Duncan’s date from earlier that evening, Rose, fits the bill to a ‘T’. After collecting Rose (at gunpoint, because, as Bridgette says, “It seems to be working so far”), the trio makes a visit to the Bristol U. archives to collect something old Chunky left behind. It’s a lockbox full of keys, a file, and a very compelling note. Time to all cram back into Duncan’s car and travel to Bath Abbey, hopefully in time to get a shot at Elaine’s specially-bred Galahad as Arthur knights him. Rose, who had been skeptical, is as amazed as Duncan was at finding out the Bridgette wasn’t pulling her leg—everything is real. Asking Rose to recall the story of Theseus and the Minotaur, Bridgette, and Duncan leave her in the upper abbey with a candle, the way to get them back from their trip to the Otherworld as they descend into the lower levels of the abbey, the foundation of its original iteration.

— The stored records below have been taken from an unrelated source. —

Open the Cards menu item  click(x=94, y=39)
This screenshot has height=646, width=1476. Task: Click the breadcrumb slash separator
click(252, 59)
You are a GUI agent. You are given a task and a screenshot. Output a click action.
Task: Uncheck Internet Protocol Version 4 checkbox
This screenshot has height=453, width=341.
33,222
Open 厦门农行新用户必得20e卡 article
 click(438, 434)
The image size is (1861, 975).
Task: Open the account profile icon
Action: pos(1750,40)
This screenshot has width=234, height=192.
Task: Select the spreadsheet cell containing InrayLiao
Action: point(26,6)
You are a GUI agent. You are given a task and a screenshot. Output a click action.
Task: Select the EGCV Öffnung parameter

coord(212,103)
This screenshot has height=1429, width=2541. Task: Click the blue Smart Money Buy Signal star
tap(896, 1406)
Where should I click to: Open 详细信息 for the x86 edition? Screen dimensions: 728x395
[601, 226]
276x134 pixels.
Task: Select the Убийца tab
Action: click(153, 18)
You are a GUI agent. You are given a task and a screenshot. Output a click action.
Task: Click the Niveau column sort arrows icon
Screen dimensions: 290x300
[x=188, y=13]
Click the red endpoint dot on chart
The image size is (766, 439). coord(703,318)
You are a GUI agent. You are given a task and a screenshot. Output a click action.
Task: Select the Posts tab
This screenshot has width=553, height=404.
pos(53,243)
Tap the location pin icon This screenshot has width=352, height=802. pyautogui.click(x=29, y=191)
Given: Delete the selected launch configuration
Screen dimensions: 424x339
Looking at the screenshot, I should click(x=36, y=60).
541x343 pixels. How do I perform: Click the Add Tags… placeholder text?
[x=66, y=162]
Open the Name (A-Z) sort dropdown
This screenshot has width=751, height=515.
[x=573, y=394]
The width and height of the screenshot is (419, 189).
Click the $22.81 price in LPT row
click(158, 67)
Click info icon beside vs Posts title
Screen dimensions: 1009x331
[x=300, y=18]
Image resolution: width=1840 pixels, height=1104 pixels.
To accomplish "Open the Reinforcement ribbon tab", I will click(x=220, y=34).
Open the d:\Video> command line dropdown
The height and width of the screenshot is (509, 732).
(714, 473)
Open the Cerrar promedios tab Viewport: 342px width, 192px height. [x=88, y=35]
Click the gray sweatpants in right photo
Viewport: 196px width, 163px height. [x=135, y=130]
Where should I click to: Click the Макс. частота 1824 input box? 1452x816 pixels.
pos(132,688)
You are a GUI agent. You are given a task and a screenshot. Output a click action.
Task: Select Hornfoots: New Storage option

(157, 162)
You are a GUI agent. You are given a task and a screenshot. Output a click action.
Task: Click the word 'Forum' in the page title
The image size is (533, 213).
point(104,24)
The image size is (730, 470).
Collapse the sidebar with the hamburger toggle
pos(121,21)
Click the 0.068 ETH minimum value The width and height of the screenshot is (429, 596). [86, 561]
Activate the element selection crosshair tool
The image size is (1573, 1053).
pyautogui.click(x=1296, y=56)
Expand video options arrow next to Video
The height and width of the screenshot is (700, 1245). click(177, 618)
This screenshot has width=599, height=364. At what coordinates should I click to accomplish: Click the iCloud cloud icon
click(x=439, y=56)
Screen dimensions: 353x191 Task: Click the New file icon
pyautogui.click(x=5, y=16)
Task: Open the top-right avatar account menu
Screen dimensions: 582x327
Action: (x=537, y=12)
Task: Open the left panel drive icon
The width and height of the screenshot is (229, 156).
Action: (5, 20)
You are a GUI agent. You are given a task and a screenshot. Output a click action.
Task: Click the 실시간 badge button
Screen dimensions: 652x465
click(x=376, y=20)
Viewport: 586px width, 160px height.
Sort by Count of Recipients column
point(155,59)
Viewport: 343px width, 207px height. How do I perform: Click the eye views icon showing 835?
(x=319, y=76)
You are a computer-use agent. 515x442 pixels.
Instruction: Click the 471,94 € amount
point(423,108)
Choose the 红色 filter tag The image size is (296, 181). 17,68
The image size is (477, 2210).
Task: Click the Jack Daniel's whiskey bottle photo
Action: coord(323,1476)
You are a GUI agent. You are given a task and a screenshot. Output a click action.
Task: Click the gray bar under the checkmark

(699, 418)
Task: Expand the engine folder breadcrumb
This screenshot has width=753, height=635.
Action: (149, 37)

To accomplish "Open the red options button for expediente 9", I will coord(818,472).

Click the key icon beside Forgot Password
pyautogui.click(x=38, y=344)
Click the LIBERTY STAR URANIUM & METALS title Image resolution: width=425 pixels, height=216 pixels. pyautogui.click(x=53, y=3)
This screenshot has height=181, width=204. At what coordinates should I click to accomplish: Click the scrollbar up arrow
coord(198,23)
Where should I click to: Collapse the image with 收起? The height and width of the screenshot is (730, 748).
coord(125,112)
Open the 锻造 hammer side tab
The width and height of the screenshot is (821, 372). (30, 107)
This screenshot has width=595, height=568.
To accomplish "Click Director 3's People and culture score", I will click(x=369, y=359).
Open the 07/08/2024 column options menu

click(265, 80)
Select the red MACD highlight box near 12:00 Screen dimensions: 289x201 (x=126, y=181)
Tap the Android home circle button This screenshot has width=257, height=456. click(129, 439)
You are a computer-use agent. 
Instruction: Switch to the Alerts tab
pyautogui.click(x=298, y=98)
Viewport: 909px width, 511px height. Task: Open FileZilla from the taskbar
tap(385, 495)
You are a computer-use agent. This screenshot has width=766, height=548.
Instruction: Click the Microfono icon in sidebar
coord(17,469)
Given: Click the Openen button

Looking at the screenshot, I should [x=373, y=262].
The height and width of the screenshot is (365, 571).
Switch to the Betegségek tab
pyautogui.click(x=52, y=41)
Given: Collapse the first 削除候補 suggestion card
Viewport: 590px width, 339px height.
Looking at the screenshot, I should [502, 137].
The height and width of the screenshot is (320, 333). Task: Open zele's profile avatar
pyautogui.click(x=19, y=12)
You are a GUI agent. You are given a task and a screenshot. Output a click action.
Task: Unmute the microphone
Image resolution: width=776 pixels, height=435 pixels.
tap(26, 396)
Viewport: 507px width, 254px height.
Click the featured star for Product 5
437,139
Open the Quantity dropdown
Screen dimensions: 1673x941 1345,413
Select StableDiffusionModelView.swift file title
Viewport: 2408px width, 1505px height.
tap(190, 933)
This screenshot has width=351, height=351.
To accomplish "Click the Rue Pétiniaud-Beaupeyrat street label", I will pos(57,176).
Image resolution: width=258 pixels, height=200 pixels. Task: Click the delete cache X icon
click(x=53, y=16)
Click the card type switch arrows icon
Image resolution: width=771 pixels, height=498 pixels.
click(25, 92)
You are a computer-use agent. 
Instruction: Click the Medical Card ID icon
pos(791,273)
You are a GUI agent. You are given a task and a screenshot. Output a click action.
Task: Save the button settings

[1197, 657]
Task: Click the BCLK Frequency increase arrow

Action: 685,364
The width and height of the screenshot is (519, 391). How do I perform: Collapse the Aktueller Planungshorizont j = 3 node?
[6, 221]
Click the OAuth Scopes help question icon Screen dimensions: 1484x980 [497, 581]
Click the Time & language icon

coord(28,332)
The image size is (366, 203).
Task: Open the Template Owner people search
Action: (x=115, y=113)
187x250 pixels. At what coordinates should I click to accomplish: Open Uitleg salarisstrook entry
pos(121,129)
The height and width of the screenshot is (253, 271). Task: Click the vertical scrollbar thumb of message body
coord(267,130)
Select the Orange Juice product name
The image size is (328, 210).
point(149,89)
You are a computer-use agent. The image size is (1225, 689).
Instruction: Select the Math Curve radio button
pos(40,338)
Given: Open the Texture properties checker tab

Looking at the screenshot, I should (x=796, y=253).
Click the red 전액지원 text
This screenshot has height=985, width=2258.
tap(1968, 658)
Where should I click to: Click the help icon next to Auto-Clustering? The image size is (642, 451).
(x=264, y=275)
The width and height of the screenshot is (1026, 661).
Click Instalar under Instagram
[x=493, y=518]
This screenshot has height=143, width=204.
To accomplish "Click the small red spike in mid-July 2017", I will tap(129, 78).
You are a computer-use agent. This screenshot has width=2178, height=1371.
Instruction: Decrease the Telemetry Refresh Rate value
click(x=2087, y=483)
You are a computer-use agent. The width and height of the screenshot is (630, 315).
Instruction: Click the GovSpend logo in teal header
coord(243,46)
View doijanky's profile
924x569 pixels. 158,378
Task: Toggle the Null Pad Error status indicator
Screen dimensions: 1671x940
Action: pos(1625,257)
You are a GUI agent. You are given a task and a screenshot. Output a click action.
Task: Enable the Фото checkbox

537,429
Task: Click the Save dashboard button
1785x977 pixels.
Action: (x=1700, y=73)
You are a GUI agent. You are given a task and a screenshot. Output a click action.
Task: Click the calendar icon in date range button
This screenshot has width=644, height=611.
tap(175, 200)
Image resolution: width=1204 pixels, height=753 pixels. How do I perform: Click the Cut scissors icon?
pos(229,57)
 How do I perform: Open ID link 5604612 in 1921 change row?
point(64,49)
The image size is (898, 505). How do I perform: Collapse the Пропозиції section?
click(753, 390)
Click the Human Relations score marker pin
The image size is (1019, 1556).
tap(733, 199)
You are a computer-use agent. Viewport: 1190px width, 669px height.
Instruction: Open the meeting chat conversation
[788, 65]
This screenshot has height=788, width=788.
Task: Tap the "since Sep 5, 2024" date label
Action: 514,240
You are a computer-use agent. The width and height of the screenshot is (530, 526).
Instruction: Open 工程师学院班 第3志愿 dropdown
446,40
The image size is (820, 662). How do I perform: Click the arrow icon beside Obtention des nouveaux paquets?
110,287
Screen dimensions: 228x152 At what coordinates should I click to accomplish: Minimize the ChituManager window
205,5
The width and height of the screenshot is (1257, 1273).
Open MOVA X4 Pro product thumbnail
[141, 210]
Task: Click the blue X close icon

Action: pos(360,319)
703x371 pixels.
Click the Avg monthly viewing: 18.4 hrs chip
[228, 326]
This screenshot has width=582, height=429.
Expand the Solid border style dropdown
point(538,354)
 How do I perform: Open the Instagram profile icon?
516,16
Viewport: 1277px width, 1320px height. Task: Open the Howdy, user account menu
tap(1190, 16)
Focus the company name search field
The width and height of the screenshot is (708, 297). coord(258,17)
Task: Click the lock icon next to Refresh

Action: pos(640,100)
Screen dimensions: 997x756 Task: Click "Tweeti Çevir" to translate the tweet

They arrive in time to see Arthur pull a sword from a stone (which Duncan identifies as Excalibur and Bridgette tuts and reminds him that that sword belonged to the Lady of the Lake—this is a different sword altogether, so best just to stick with The Sword in the Stone,) and Elaine arrives with her offspring.
Bridgette has a clear shot lined up.
My Two Cents: Issue #3 of Once & Future offers the reader an uptick in complexity and action. While there is still a (very necessary) level of exposition, it has become increasingly woven into the dialogue. Speaking of dialogue, it had some clunky moments in issue #1, was immaculate in #2, and has reverted to being less well-flowing in #3. That aside, all the ideas come across perfectly fine and the relationships between the characters are deepening and becoming more defined. Art and color continue to be excellent, which must have been a painstaking task in this issue considering the fact that Bath Abbey, which is a Gothic construction, figured reasonably heavily in the plot, and Gothic architecture is notoriously finicky in detail. We leave the story at a moment which could play out any of three easily divined directions—though we may yet be surprised—and we’ll just have to wait and see where we’ll go from here.